Si le président de chambre ou le juge qui le remplace estime que le recours est manifestement infondé, il déboute le demandeur de sa demande de protection internationale. Si, par contre, il estime que le recours n’est pas manifestement infondé, il renvoie l’affaire devant le tribunal administratif pour y statuer ».
Il en résulte qu’il appartient au magistrat, siégeant en tant que juge unique, d’apprécier si le recours est manifestement infondé et, dans la négative de renvoyer le recours devant le tribunal administratif siégeant en composition collégiale pour y statuer.
A défaut de définition contenue dans la loi du 18 décembre 2015 de ce qu’il convient d’entendre par un recours « manifestement infondé », il appartient à la soussignée de définir cette notion et de déterminer, en conséquence, la portée de sa propre analyse.
Il convient de prime abord de relever que l’article 35 (2) de la loi du 18 décembre 2015 dispose que l’affaire est renvoyée ou non devant le tribunal administratif selon que le recours est ou n’est pas manifestement infondé, de sorte que la notion de « manifestement infondé » est à apprécier par rapport aux moyens présentés à l’appui du recours contentieux, englobant toutefois nécessairement le récit du demandeur tel qu’il a été présenté à l’appui de sa demande et consigné dans le cadre de son rapport d’audition.
Le recours est à qualifier comme manifestement infondé si le rejet des différents moyens invoqués à son appui s’impose de manière évidente, en d’autres termes, le magistrat siégeant en tant que juge unique ne doit pas ressentir le moindre doute que les critiques soulevées par le demandeur à l’encontre des décisions déférées sont visiblement dénuées de tout fondement.

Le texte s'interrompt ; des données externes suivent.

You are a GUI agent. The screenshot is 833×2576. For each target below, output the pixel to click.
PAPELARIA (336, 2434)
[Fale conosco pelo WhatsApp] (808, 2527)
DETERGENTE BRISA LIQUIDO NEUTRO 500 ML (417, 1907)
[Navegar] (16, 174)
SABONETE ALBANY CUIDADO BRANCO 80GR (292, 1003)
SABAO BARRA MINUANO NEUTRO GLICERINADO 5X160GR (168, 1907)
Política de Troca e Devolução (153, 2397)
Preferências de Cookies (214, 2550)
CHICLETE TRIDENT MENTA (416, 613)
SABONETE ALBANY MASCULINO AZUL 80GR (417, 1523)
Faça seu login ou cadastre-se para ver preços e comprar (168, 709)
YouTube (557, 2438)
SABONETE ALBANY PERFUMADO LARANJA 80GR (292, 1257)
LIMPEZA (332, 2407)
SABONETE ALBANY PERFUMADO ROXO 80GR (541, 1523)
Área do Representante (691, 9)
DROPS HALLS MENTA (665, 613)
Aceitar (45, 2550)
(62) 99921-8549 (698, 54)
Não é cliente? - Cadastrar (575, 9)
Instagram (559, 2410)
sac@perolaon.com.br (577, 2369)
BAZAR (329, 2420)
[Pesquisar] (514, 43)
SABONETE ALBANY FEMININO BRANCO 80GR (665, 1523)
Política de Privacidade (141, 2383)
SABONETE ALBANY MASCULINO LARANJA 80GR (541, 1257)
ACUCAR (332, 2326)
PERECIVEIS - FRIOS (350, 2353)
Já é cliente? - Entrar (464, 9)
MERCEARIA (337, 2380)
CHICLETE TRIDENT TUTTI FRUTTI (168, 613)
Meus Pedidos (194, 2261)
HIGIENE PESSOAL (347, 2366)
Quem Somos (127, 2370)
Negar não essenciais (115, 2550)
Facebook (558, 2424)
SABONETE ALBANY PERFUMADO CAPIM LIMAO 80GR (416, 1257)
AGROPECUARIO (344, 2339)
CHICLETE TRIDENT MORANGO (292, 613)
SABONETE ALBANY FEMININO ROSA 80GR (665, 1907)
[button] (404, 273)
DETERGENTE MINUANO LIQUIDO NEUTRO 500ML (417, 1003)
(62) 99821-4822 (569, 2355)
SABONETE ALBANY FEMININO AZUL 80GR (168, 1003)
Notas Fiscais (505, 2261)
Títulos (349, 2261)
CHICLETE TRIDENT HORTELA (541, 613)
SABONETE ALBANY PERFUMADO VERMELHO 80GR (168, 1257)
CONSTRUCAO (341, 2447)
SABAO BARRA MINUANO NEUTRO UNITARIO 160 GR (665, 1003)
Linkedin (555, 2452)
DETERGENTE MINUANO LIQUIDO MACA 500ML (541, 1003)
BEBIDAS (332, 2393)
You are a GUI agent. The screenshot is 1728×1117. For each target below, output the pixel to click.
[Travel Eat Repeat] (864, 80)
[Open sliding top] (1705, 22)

Dans cet ordre d’idées, force est encore de relever que dans l’hypothèse où un recours s’avère ne pas être manifestement infondé, cette conclusion n’implique pas pour autant que le recours soit 5nécessairement fondé, la seule conséquence de cette conclusion est le renvoi du recours par le président de chambre ou le juge qui le remplace devant une composition collégiale du tribunal administratif pour statuer sur ledit recours.
Quant au recours tendant à la réformation de la décision du ministre de statuer sur la demande de protection internationale dans le cadre de la procédure accélérée En l’espèce, la décision ministérielle déférée est fondée sur les points a) et c) de l’article 27 (1) de la loi du 18 décembre 2015, qui dispose que « Sous réserve des articles 19 et 21, le ministre peut statuer sur le bien-fondé de la demande de protection internationale dans le cadre d’une procédure accélérée dans les cas suivants :
a) le demandeur, en déposant sa demande et en exposant les faits, n’a soulevé que des questions sans pertinence au regard de l’examen visant à déterminer s’il remplit les conditions requises pour prétendre au statut conféré par la protection internationale ; […] c) si le demandeur a induit en erreur les autorités en ce qui concerne son identité ou sa nationalité, en présentant de fausses indications ou de faux documents ou en dissimulant des informations ou des documents pertinents qui auraient pu influencer la décision dans un sens défavorable […] ».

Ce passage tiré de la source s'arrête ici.